Erythromycin is well-known for its properties of tissular diffusion. An estimation of its concentration in uterine tissue seemed worthwhile, in order to justify the use of Erythromycin lactobionate in uterine infections by sensitive micro-organisms. The authors studied the uterine levels of this macrolid, after perfusion of 1g of Erythromycin lactobionate, over a period of one hour. The protocol involved a group of 15 women, who were to undergo a hysterectomy for benign non-inflammatory pathology. The uterine specimens and plasmatic pharmacokinetics of the antibiotic constitute the data. The concentrations of antibiotic were determined by microbiological methods. 2 sets of results emerge: during perfusion, the uterine erythromycin levels are equal or inferior to simultaneous serum levels. after perfusion, the uterine levels are superior to serum levels. A bicompartmental linear model was used, which simulated the tissular levels in standard treatment with Erythromycin lactobionate. If the erythromycin 4 micrograms/ml critical concentration is compared with uterine tissue concentration, the antibiotic may be expected to be active against a uterine affected by sensitive micro-organisms during a period of approximately 5 hours.
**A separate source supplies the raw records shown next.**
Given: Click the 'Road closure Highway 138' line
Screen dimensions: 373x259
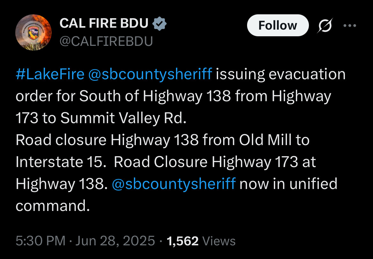Looking at the screenshot, I should tap(107, 140).
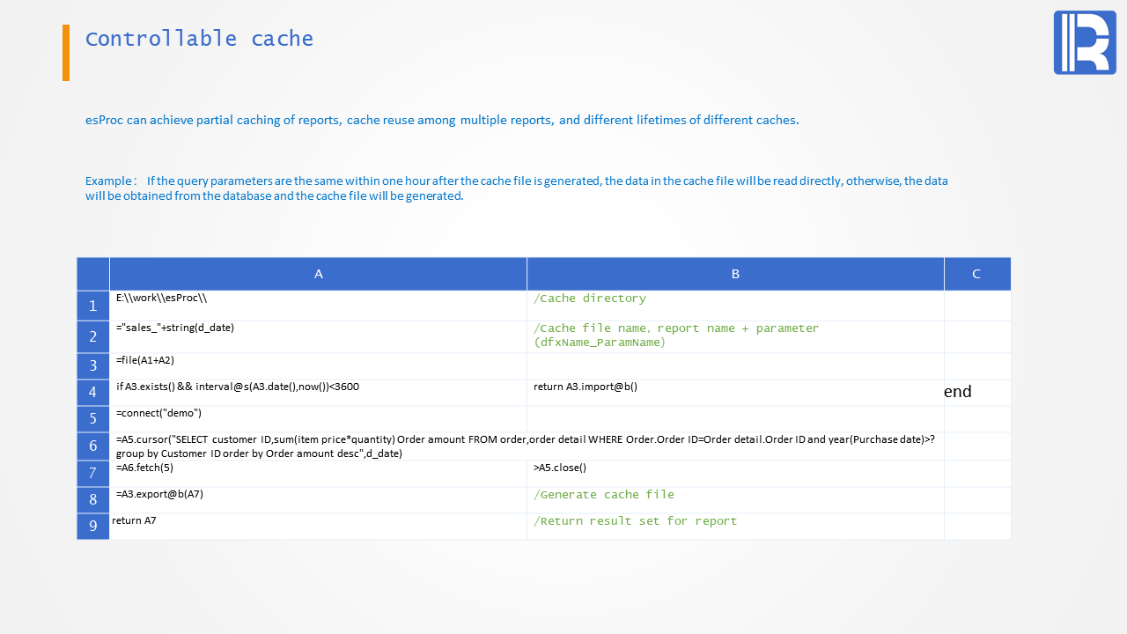Viewport: 1127px width, 634px height.
Task: Click the =file(A1+A2) cell
Action: tap(318, 366)
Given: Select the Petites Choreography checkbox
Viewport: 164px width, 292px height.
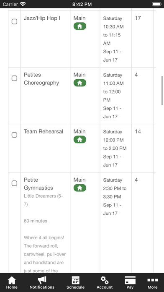Looking at the screenshot, I should (x=15, y=78).
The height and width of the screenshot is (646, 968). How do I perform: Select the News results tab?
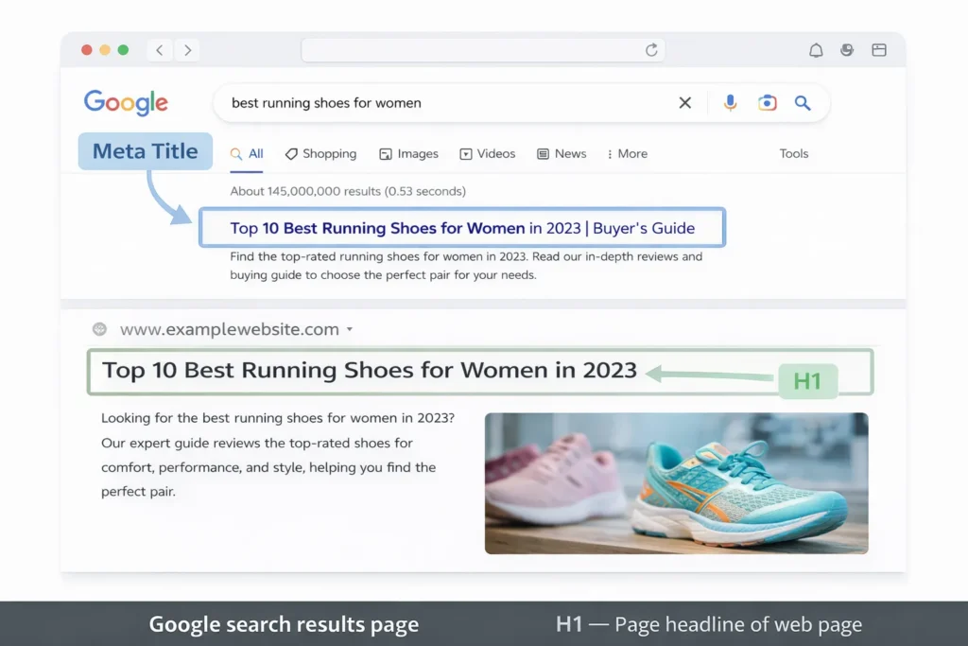(562, 154)
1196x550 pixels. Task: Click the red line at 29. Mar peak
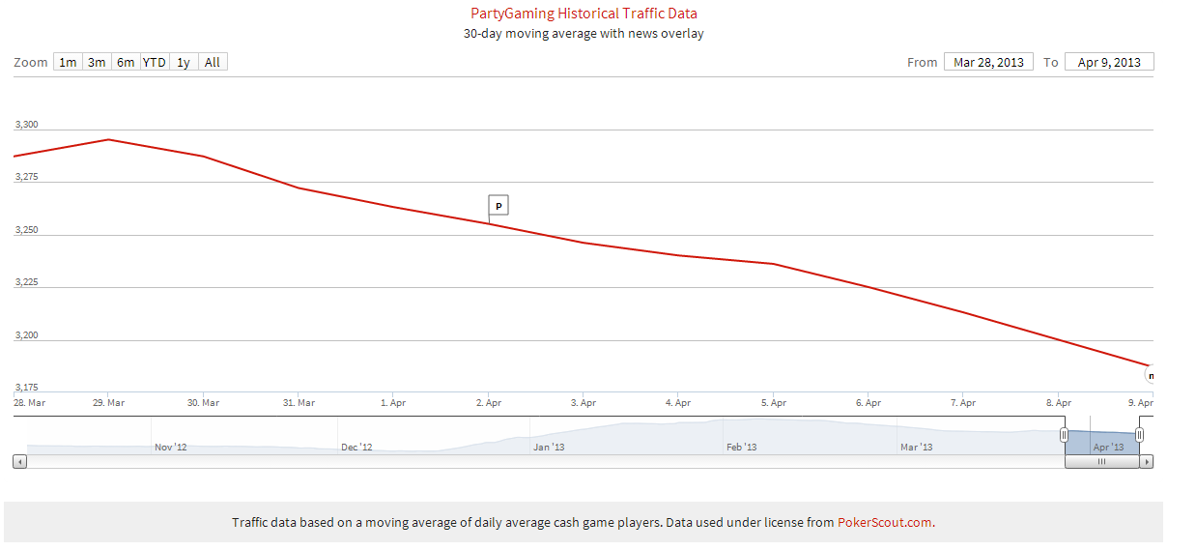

This result must be confirmed by a clinical study.
Gastrointestinal side effects after intravenous Erythromycin lactobionate
Br J Clin Pharmacol 1986 Mar;21(3):295-9.PMID:3964530DOI:10.1111/j.1365-2125.1986.tb05193.x.
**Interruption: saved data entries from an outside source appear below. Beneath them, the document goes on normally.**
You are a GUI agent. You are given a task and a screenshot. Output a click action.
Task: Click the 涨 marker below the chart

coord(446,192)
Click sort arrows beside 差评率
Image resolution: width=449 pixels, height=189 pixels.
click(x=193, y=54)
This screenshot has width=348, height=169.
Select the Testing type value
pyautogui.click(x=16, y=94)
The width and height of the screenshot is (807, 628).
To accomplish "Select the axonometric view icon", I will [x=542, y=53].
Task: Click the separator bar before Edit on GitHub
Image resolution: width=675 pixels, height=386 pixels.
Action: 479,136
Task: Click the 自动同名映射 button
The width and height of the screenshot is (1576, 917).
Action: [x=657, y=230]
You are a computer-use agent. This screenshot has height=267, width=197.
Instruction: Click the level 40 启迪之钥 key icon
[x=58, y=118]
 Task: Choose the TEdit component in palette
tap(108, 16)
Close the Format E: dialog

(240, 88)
Ten healthy normal volunteers received an intravenous infusion of Erythromycin lactobionate over 60 min to a total dose of 800 mg (n = 9), and 524 mg (n = 1). Blood samples were collected at 10 min intervals for 100 min and gastric contents aspirated, via a nasogastric tube, from pre-dose to 105 min after start of infusion. Incidence and severity of three gastrointestinal symptoms (nausea, stomach discomfort and feelings of hunger), two CNS symptoms (dizziness and faintness) and a 'control' symptom (back pain) were measured using 100 mm visual analogue scales. Rate of infusion and plasma erythromycin concentration correlated with nausea (P less than 0.001) and stomach discomfort (P less than 0.001); plasma erythromycin concentration was also correlated with dizziness (P less than 0.05). Concentrations of active erythromycin in the aspirate were pH dependent. In one subject the concentration of erythromycin in the aspirate exceeded that in the plasma by 100 fold. Bile staining of samples containing the highest levels of microbiologically active erythromycin makes the origin of the erythromycin in these samples uncertain.
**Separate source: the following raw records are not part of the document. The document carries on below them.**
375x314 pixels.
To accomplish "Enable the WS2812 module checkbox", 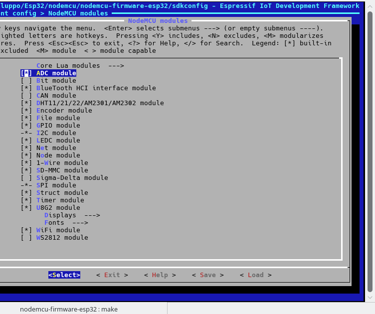I will (x=26, y=238).
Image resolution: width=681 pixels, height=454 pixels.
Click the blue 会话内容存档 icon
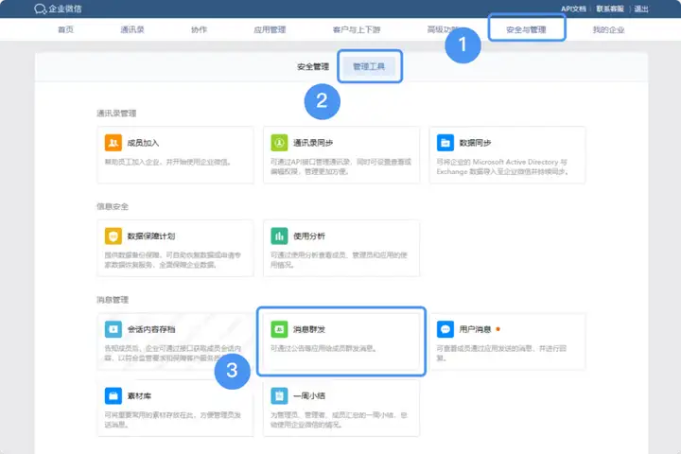[113, 329]
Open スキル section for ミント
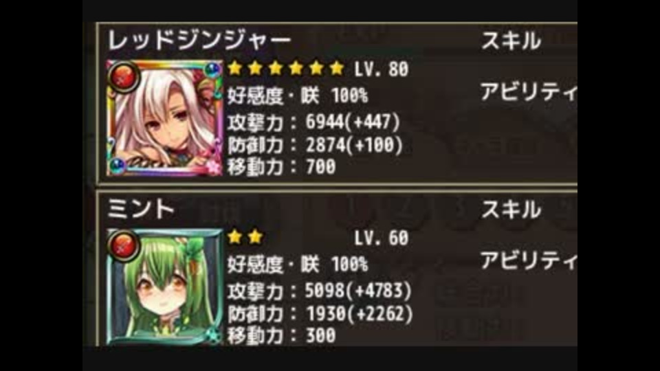Screen dimensions: 660x371 tap(511, 209)
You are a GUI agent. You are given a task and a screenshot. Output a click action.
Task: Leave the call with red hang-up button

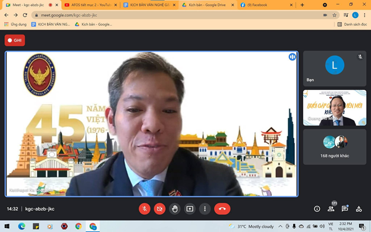[222, 209]
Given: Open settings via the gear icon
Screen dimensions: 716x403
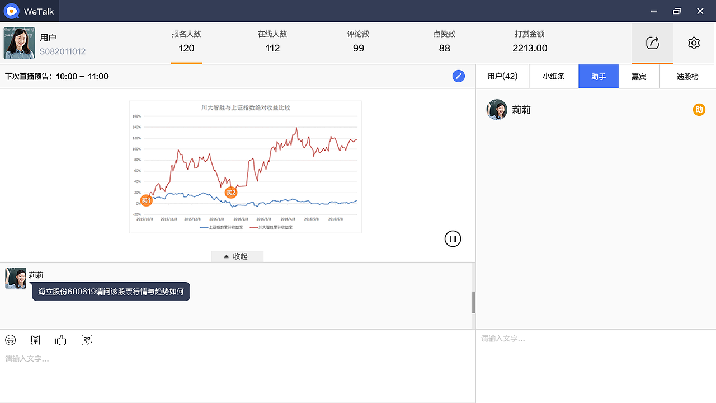Looking at the screenshot, I should coord(694,43).
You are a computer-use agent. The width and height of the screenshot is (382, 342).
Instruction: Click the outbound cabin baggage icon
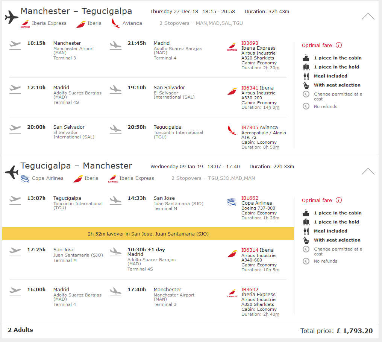click(306, 58)
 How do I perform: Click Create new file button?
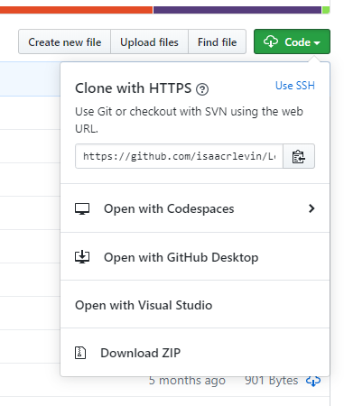point(65,42)
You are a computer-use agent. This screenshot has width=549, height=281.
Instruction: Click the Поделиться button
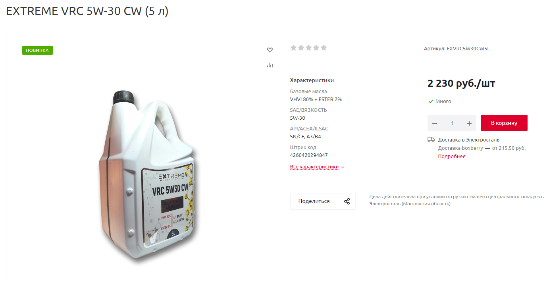click(314, 201)
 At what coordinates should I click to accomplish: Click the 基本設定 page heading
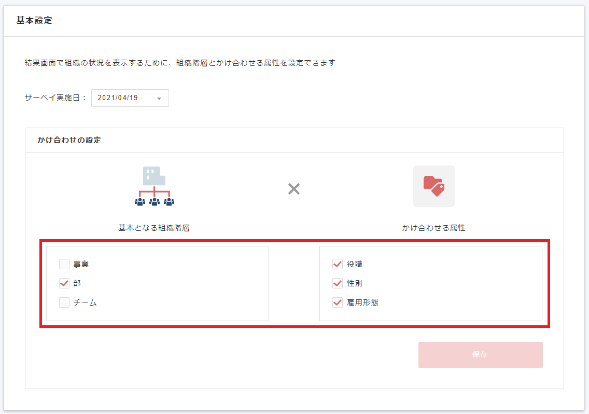tap(34, 21)
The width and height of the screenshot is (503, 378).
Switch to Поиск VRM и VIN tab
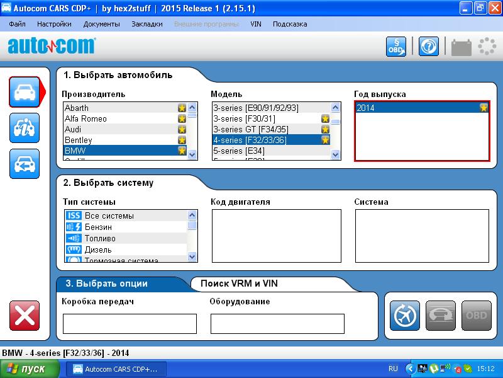[239, 284]
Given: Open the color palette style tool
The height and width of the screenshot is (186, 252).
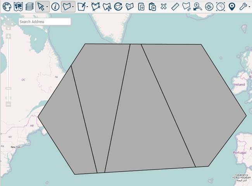Looking at the screenshot, I should 6,6.
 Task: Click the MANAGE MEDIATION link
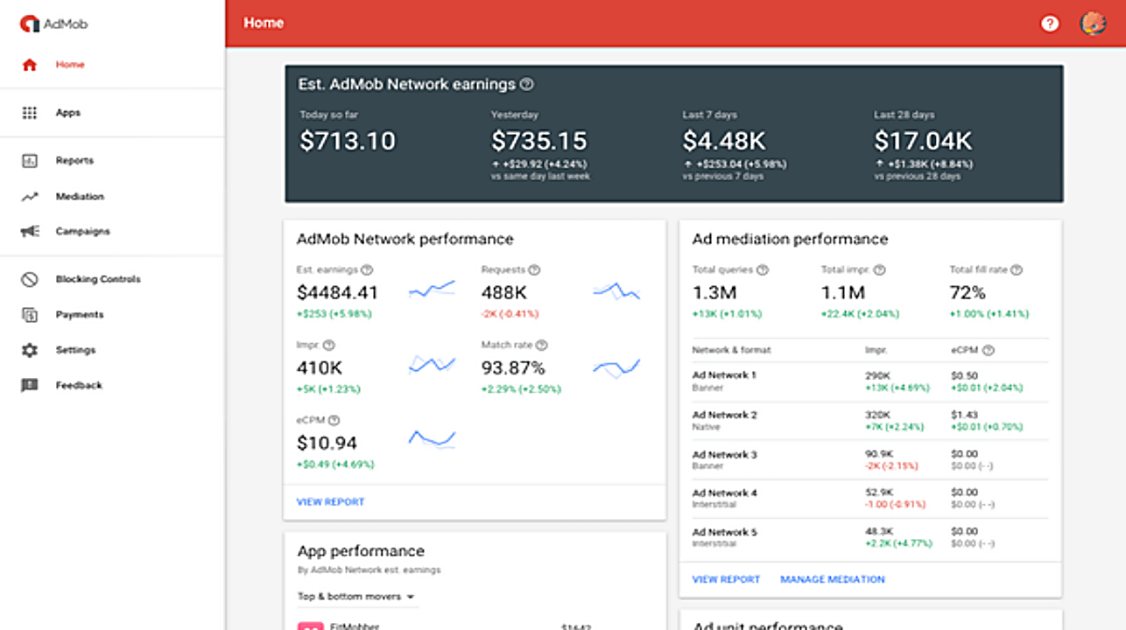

Effects of intravenous Erythromycin lactobionate in respiratory infections
J Int Med Res 1987 Jul-Aug;15(4):245-50.PMID:3653502DOI:10.1177/030006058701500409.
The antibiotic Erythromycin lactobionate given intravenously acts almost exclusively on Gram-positive bacteria. Even at high plasma and tissue concentrations there is an almost total absence of side-effects. It could be considered, therefore, as first choice in the treatment of patients with infectious respiratory diseases. Most of the 40 patients admitted to the present study were elderly and all had either acute or chronic and becoming acute respiratory disease. Their clinical symptoms and levels of phlogosis improved on treatment with Erythromycin lactobionate without any interruption of therapy due to side-effects and toxicity. The absence of unfavourable pharmacological interactions further enhances the usefulness of the drug. In view of the excellent response to monotherapy with Erythromycin lactobionate and the few groups of resistant bacteria found in those cases when it was possible to check, it was not considered necessary to investigate any synergistic association with other antibiotics. It can be concluded, therefore, that therapy with Erythromycin lactobionate in patients with infective respiratory disease is favourable and patients show excellent tolerability.